A: That formula is just called the "Distance formula", or sometimes the "Euclidean distance formula". It is just an application of the Pythagorean theorem.
Your problem is here:

$$F'(x) = 2(x-0)(1) + 2(2-x^2)(-1)$$

(But first of all, surely you know $x - 0 = x$. Why did you keep that $-\ 0$ around?)

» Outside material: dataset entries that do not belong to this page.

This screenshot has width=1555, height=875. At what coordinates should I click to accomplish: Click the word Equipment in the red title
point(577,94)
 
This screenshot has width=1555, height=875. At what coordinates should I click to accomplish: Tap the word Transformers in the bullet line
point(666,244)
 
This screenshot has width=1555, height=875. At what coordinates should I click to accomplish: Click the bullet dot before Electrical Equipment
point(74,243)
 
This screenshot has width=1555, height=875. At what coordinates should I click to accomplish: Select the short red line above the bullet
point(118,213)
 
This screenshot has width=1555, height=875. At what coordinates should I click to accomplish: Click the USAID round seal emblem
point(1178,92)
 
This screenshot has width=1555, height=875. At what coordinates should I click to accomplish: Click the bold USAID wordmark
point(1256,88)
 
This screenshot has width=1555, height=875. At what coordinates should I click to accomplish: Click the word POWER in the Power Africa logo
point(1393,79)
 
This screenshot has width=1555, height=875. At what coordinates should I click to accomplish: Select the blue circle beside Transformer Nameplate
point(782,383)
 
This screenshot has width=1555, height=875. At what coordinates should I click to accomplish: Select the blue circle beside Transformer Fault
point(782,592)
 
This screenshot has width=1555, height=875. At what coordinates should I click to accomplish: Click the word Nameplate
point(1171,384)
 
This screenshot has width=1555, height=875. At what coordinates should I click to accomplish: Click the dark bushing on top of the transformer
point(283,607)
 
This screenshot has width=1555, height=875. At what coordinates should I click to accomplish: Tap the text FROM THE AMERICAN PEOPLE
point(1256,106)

The chain rule applied to the second term of $F(x)$ is:
$$\frac{d(2-x^2)^2}{dx} = \frac{d(u^2)}{du}\frac{du}{dx}$$ where $u = 2 - x^2$
$$\frac{d(u^2)}{du} = 2u$$
$$\frac{du}{dx}= \frac{d}{dx}(2 - x^2) = 0-2x=-2x$$
Therefore
$$\frac{d(2-x^2)^2}{dx} = 2u(-2x)= -4ux = -4(2 - x^2)x$$
So $$F'(x) = 2x -4x(2 - x^2)$$
A: If A=(0,2), and B=(a,b) a point of y=4-x^2, then AB is minimum when vector AB is normal to curve. dy/dx=-2a => m=1/2a, but (b-2)/a=1/2a => b=5/2.